The year 2016 is expected to be decisive in the Syrian crisis.

On Dec. 18, 2015, the UN Security Council adopted a resolution to urge the launch of peace talks in early January, stressing that “the Syrian people will decide the future of Syria.”

The latest UN document, which is legally binding, paves the way for maintaining the political momentum in the peace process, and it could be the first serious move that may end the nearly five-year-old crisis, which has claimed more than 250,000 lives.

European refugee crisis

In 2016, Europe is expected to step up efforts to better tackle the refugee crisis, which has tested the continent throughout 2015.

Last year, Europe witnessed the worst refugee crisis since World War II, as floods of migrants have been risking their lives to reach the continent to flee their war-torn countries, mainly Afghanistan, Iraq, Syria and Libya.
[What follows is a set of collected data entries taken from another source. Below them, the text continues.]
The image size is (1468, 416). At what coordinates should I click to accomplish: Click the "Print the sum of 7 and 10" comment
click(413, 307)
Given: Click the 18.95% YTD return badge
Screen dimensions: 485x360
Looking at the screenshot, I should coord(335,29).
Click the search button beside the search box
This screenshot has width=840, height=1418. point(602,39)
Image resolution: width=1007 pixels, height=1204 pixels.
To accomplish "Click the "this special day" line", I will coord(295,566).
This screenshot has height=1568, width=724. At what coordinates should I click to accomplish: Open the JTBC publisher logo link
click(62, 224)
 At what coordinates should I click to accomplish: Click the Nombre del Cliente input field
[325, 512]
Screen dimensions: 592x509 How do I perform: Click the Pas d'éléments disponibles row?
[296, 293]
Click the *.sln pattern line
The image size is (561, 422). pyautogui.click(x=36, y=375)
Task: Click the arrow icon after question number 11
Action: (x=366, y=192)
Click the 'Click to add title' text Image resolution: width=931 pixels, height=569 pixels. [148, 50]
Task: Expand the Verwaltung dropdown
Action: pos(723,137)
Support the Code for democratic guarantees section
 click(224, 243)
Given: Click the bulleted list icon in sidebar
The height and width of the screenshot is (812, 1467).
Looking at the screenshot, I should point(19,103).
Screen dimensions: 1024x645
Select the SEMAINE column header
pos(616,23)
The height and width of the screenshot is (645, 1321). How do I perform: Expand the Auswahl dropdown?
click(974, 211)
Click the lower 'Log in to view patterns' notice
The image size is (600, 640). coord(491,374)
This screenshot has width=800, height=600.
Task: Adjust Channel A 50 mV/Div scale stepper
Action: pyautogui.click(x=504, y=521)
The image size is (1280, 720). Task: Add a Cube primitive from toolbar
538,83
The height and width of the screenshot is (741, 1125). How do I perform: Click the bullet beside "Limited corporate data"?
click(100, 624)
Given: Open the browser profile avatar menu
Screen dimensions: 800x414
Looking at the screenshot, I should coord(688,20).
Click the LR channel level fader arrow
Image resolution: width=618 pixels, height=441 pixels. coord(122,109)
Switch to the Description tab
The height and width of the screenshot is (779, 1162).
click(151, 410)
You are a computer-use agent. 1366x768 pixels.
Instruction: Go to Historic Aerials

The influx of refugees has posed challenges to their final destination and brought a heavy burden on transit countries such as Turkey and Lebanon. But more importantly, it has deepened old divergences and tensions among members of the European Union (EU), undermining support in Britain for Europe ahead of a referendum on its EU membership.

Ukraine crisis

The deep political and economic crisis that has gripped Ukraine for two years is now easing, but the country still has a long way to go before an overall political stability is regained.

Although the year of 2015 has been hard for Ukraine, the international diplomatic efforts to settle the situation did yield some positive results.

In mid-February, leaders of Ukraine, Russia, Germany and France reached a landmark ceasefire deal, providing a roadmap for a solution to the conflict.

Though the deal has not been fully implemented and the road is neither quick nor easy, currently a much-anticipated peace is coming to the restive eastern region as guns fall almost silent along the entire frontline and the displaced people are returning.

LatAm to see more economic, political volatility

Economic ups and downs and political struggles between the left and right are expected to take the center stage in Latin America this year.

In 2016, an economic recession will still hover over the region, with some countries sinking even deeper, given a weak recovery of the global economy, the micro-economic situation of falling commodity prices, and the impact of the US Federal Reserve’s decision to raise interests rates.

Political restructuring in the region is expected to continue, but in an unstable way, with left-right confrontation getting even fiercer.

China to host 2016 G20 Summit

On Dec. 1, 2015, China started preparations to host this year’s G20 Summit, the theme of which will be “Building an innovative, invigorated, interconnected and inclusive world economy.”

At a time when global economic growth rates have weakened and financial markets volatility has risen, the world economy is calling for new momentum and the 2016 G20 Summit will be highly-anticipated.